▶ About this task: Look for the line with "You are a GUI" in the entries below, then extract that line and all lines after it exactly, with pictures left out.

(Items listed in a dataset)
--- START ---
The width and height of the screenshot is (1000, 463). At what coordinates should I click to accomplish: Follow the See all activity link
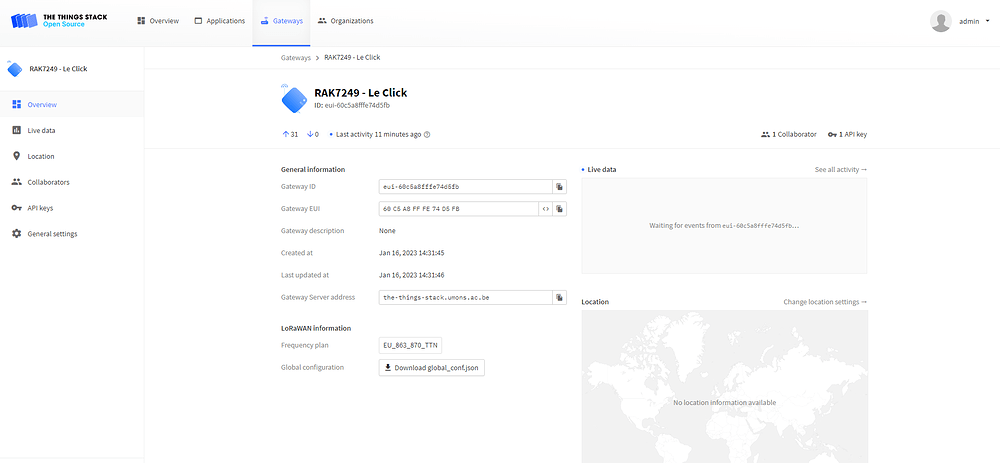(x=841, y=170)
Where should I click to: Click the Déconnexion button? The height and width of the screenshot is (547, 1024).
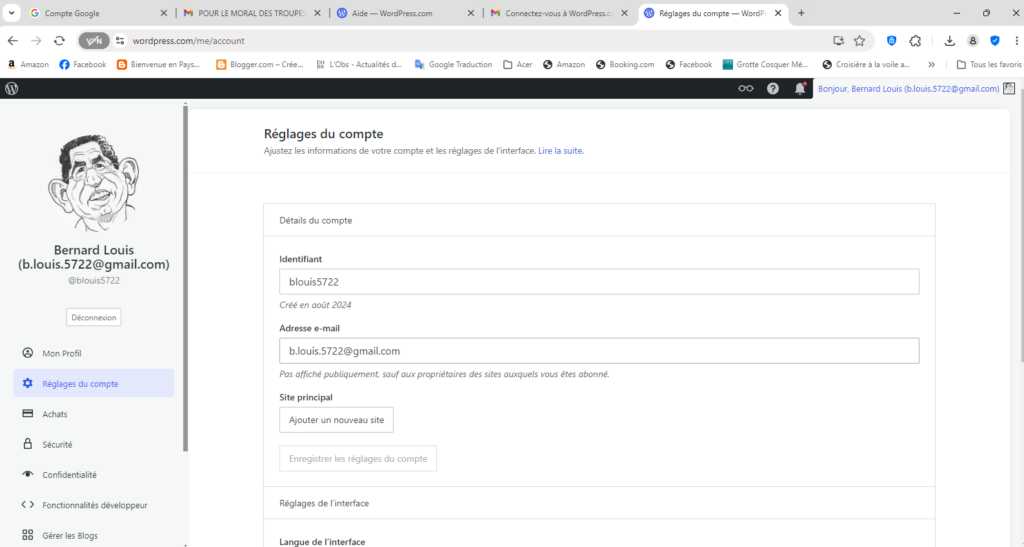click(94, 317)
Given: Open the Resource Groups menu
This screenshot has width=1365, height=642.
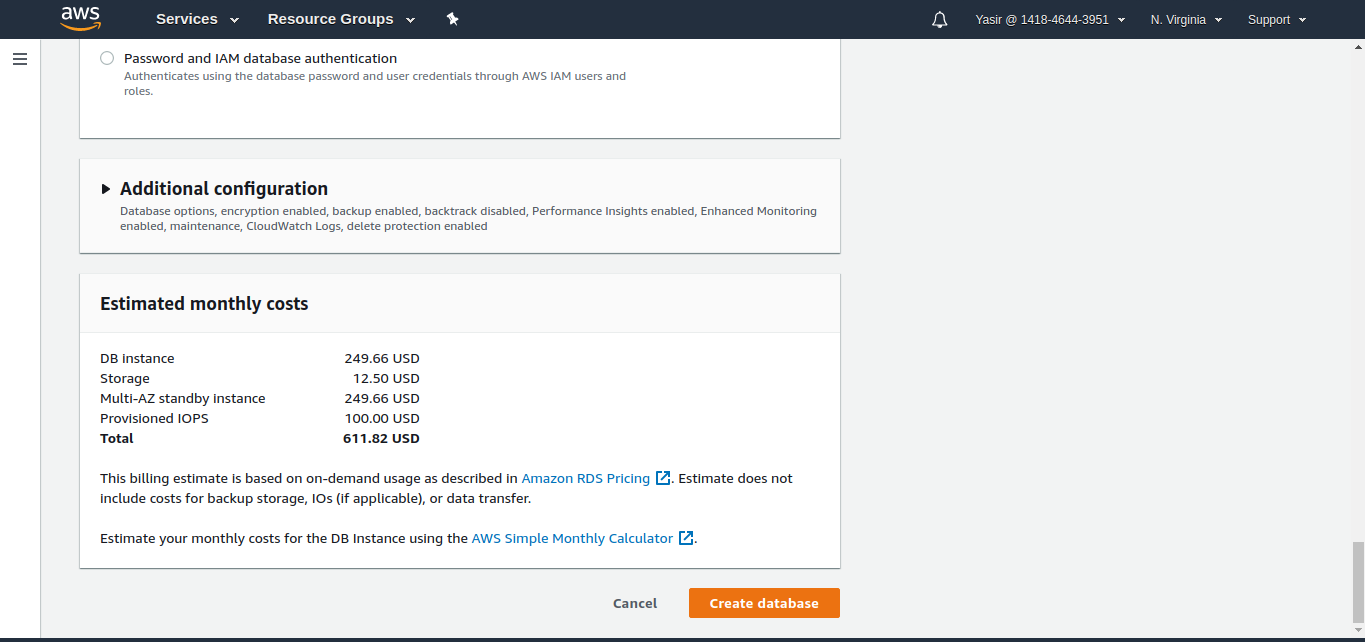Looking at the screenshot, I should point(341,19).
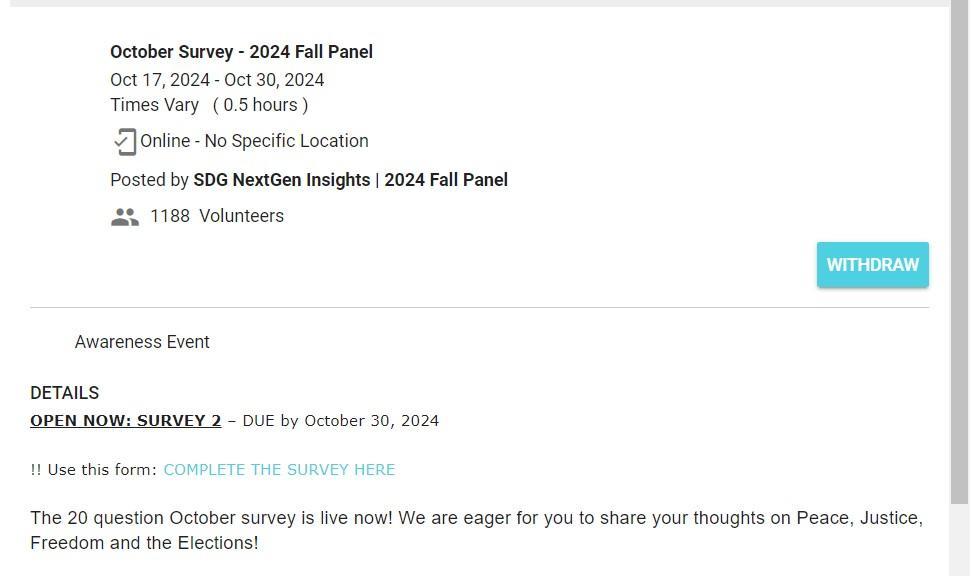Click the 1188 Volunteers count
The height and width of the screenshot is (576, 972).
click(217, 216)
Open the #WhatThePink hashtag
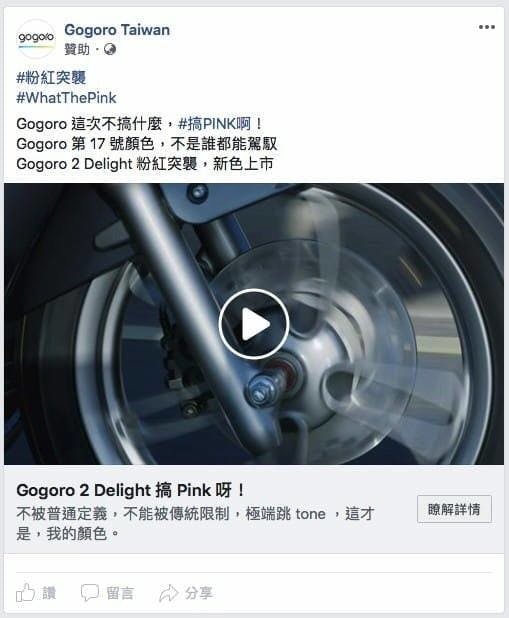 coord(66,98)
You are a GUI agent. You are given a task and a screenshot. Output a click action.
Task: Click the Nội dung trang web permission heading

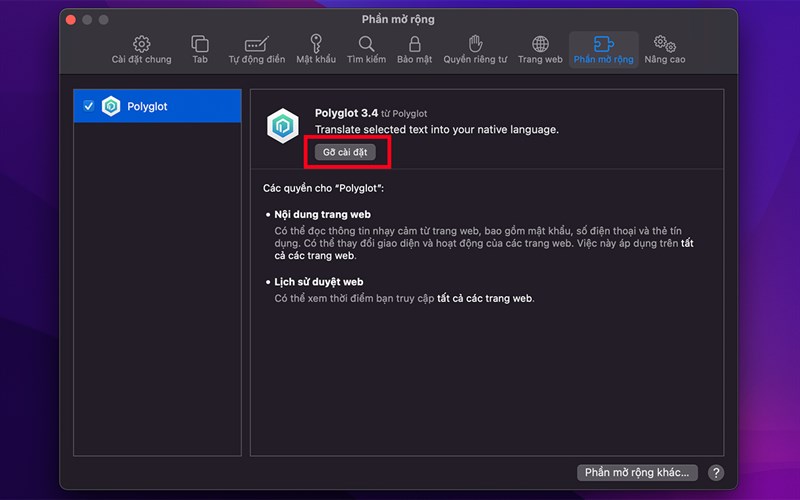coord(323,214)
--- END ---
▶ Exercise output:
You are a GUI agent. You are given a task and a screenshot. Output a click action.
Task: Click the Nội dung trang web permission heading

coord(323,214)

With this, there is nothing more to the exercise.